The causes of the UK's reduced attractiveness are not hard to discern. The pound’s depreciation (which makes British wages less competitive), the spectre of Brexit and a rise in hate crimes and xenophobia are likely to be the main deterrents (though numbers from Romania and Bulgaria remain healthy). Ministers have publicly welcomed the figures but many privately acknowledge that they come at a price. The OBR recently forecast that lower migration would cost £6bn a year by 2020-21. As well as reflecting weaker growth, reduced immigration is likely to reinforce it.
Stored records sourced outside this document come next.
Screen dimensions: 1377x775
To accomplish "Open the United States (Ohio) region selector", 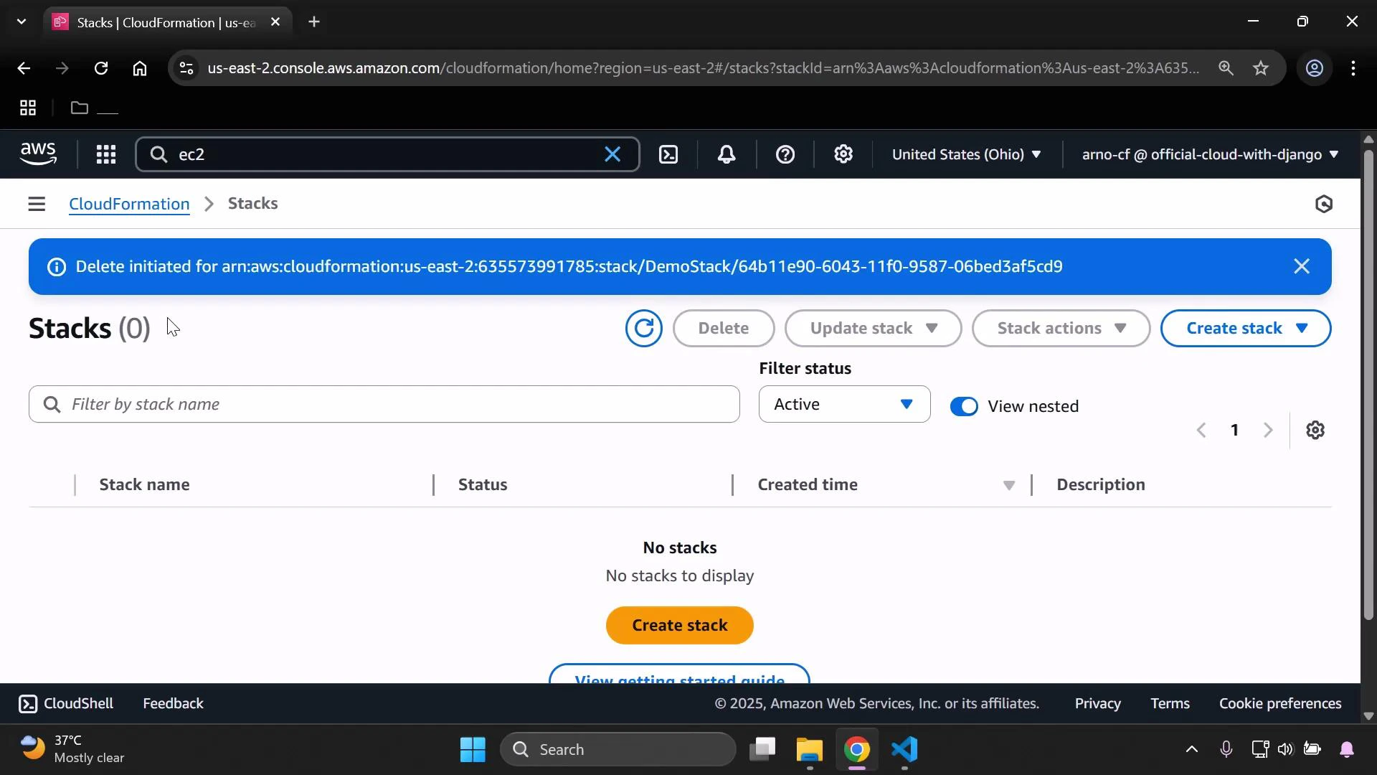I will (x=966, y=154).
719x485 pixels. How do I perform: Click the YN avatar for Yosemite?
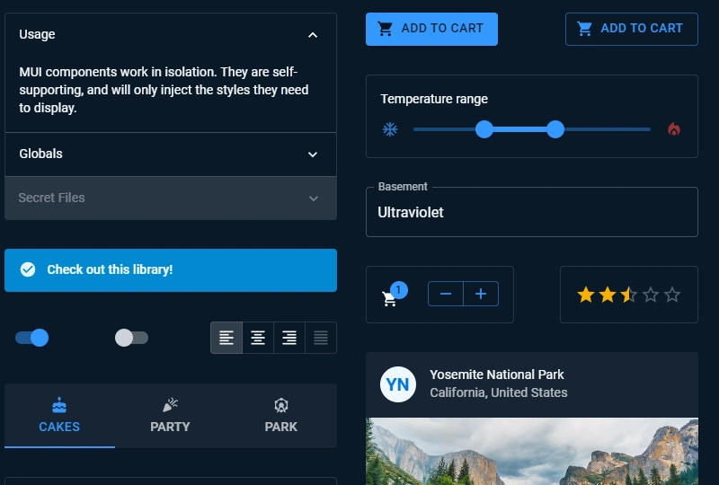[397, 384]

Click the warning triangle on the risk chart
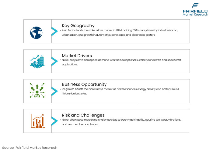(39, 125)

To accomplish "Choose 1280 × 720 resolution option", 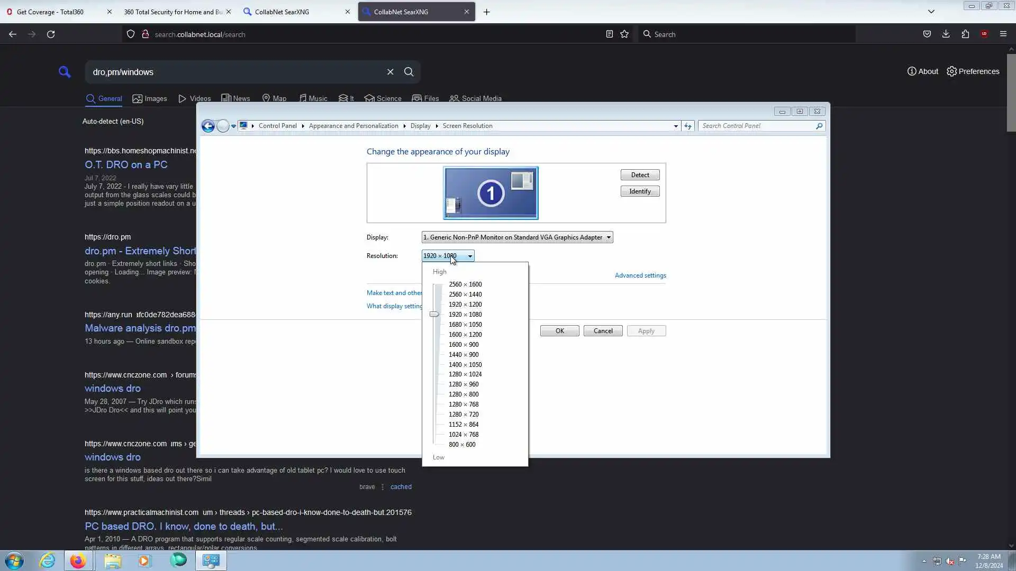I will coord(464,415).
Migrants pay far more in tax than they claim in benefits, with a net contribution of £7bn a year. An OBR study found that with zero net migration, public sector debt would rise to 145 per cent of GDP by 2062-63, while with high net migration it would fall to 73 per cent.

Earlier this week, David Davis revealed the government's economic anxieties when he told a press conference in Estonia: "In the hospitality sector, hotels and restaurants, in the social care sector, working in agriculture, it will take time. It will be years and years before we get British citizens to do those jobs. Don’t expect just because we’re changing who makes the decision on the policy, the door will suddenly shut - it won’t."

But Theresa May, whose efforts to meet the net migration target as Home Secretary were obstructed by the Treasury, is determined to achieve a lasting reduction in immigration. George Osborne, her erstwhile adversary, recently remarked: "The government has chosen – and I respect this decision – not to make the economy the priority." But in her subsequent interview with the New Statesman, May argued: "It is possible to achieve an outcome which is both a good result for the economy and is a good result for people who want us to control immigration – to be able to set our own rules on the immigration of people coming from the European Union. It is perfectly possible to find an arrangement and a partnership with the EU which does that."

Much depends on how "good" is defined. The British economy is resilient enough to endure a small reduction in immigration but a dramatic fall would severely affect growth. Not since 1997 has "net migration" been in the "tens of thousands". As Davis acknowledged, the UK has since become dependent on high immigration. Both the government and voters may only miss migrants when they're gone.

George Eaton is political editor of the New Statesman.